へぎそば(新潟県)
へぎとは木を使った四角い器のことで、そばを盛り付ける器の名前が料理名となっています。へぎそばの料理の特徴は、つなぎに「布海苔」という海藻が練り込まれている点です。特有の風味、つるっとしたのどごしと歯ごたえがあり、色は少し緑がかっています。またへぎそばならではの美しい盛り付けは、布海苔を使ったこコシの強いものでないと難しいなどと言われています。
へぎそばの歴史
新潟県の織物文化と蕎麦の食文化が融合して生まれた新潟県魚沼地方発祥と言われる郷土料理です。へぎそばの「へぎ」は、剥ぎ板で作った四角い器の事で、剥ぐ→はぐ→へぐ のなまりで「剥ぎ」を語源としています。この器に一口ずつ美しく盛った蕎麦は、手振り・手びれと呼ばれていて、織物をする際の糸を撚り紡いだ「かせぐり」からくる、手ぐりの動作を表し盛り付けられています。
へぎそばの豆知識
・そばになぜ布海苔が入ることになったの?
新潟の織物文化の中で身近にある布海苔を蕎麦にも活用できないか、と考えられたのが始まりですが、布海苔を蕎麦に練り込むことで、ツルッとした食感と弾力のあるコシが生まれて、喉こし良い蕎麦が出来上がります。また一般的に蕎麦と一緒に食べられているわさびの代わりに、へぎそばは、からしで食べる風習があります。
薬剤師の食育コメント
蕎麦粉は小麦粉と違ってグルテンを含まないため、蕎麦を打つにはつなぎが必要です。一番多く使われるのは小麦粉です。中でも中力粉や強力粉を使われます。中力粉をつなぎに使ったそばは、つるつるとした食感とほどよいコシがあります。強力粉を使った場合はグルテンを多く含むため生地が扱いやすくなり、中力粉をつなぎに使ったそばよりももっちりとしたコシのある食感になります。
へぎそばの作り方
材料|4人分
- 乾燥布海苔・・・30g
- 蕎麦粉・・・400g
調理ステップ
- 銅なべの中に、乾燥布海苔を入れる。全体が緑色になるまで弱火で1時間程度ゆっくりと煮込んでいきます。

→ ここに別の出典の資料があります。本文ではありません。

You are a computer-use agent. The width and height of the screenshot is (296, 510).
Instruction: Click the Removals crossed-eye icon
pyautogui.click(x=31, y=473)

- そば粉8割の中に、布海苔2割を加えます。上半身の体重をかけて、リズムを取ってこねます。
- 約2〜3mm程度の厚さになるまで平らに伸ばしていきます。
- 下に押しつけるように包丁で切る。こま板を少しずつずらして、同じ太さになるように切っていきましょう。